Une femme de 40 ans de nationalité nigériane est décédée au CHU de Poitiers le 17 mai dernier. Selon nos informations, la piste du féminicide n'est pas exclue. Une enquête est ouverte pour déterminer les circonstances exactes qui ont conduit à son décès. Les associations appellent à un rassemblement vendredi soir devant la mairie.
Une femme de 40 ans qui, selon les premières investigations, "se livrait à la prostitution" à Poitiers, est décédée le 17 mai dernier au CHU de Poitiers, a-t-on appris de source judiciaire.
De nationalité nigériane, elle avait été transportée par le SAMU le 12 mai dernier.
À la suite de son décès cinq jours plus tard, le parquet précise qu'un "obstacle médico-légal était posé par le médecin constatant son décès". Une enquête pour déterminer les causes de sa mort a alors été ouverte par le parquet de Poitiers.
Dans ce cadre, une autopsie réalisée le 22 mai au sein de l'Institut médico-légal (IML) n'a pas mis en évidence de "traces de lésions particulières", mais a révélé "des saignements intracrâniens qui nécessitent des analyses médicales complémentaires".
À ce jour, les circonstances précises ayant conduit à la mort de cette femme restent encore à déterminer, mais selon nos informations, la piste du féminicide n'est pas exclue.
Les services de la sûreté départementale de la Vienne et de la police judiciaire de Poitiers ont tous les deux été saisis pour poursuivre les investigations.
Demande d'asile
Selon nos informations, cette femme exerçait son activité boulevard Pont-Achard, dans le quartier de la gare de Poitiers et avait lancé des démarches de demande d'asile.
Les filles subissent des agressions et des violences verbales
Yolande MicheauAssociation AIDES
Mobilisée aux côtés des personnes prostituées à Poitiers, Yolande Micheau de l'association Aides, se souvient très bien de cette femme. "Elle voulait sortir de la prostitution. Mais sans papier, elle ne pouvait pas", témoigne-t-elle.

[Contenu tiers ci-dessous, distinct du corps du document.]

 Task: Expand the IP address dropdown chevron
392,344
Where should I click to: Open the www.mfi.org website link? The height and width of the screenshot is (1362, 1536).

Quelques jours avant son admission aux Urgences du CHU, elle se souvient d'un dernier échange avec elle. "Au cours de ma dernière maraude, elle m'avait dit que des personnes à scooter s'attaquaient à elles, mais aussi aux clients. Ils en profitaient pour leur voler leurs sacs, leur argent. Les filles subissent des agressions et des violences verbales."
Quelle verbalisation des clients ?
Ancienne députée socialiste de la Vienne et ancienne présidente de la délégation du droit des femmes à l'Assemblée nationale, Catherine Coutelle est l'auteure de la loi du 13 avril 2016 visant à renforcer la lutte contre le système prostitutionnel et à accompagner les personnes prostituées à travers un parcours de sortie de la prostitution.
La loi de 2016 est appliquée, mais pas suffisamment.
Catherine CoutelleAncienne députée socialiste de la Vienne
L'ancienne députée estime que sa loi est, certes, "appliquée, mais pas suffisamment".
La préfecture de la Vienne indique que "la prévention et la lutte contre la prostitution constituent toujours une préoccupation des politiques publiques de l'État" et met en avant les parcours de sortie de la prostitution : 17 dans la Vienne, le nombre le plus élevé en Nouvelle-Aquitaine qui en comptabilise 93, en tout, depuis 2016.
La loi de 2016 prévoit également de pénaliser le client en interdisant tout achat d'acte sexuel. "Il n'y a pas de politique volontaire (sur ce sujet, NDLR)", ajoute l'ancienne députée. "Quand vous êtes souteneur, une femme vous rapporte pendant une vingtaine d'années ! Elle vous rapporte plus que de la drogue", dénonce-t-elle.
À ce jour, nos demandes de renseignements quant au nombre de contraventions dressées auprès de clients de la prostitution sont restées sans réponse.
Les associations de soutien aux droits des femmes appellent à un rassemblement vendredi 26 mai à 18 h, devant la mairie de Poitiers.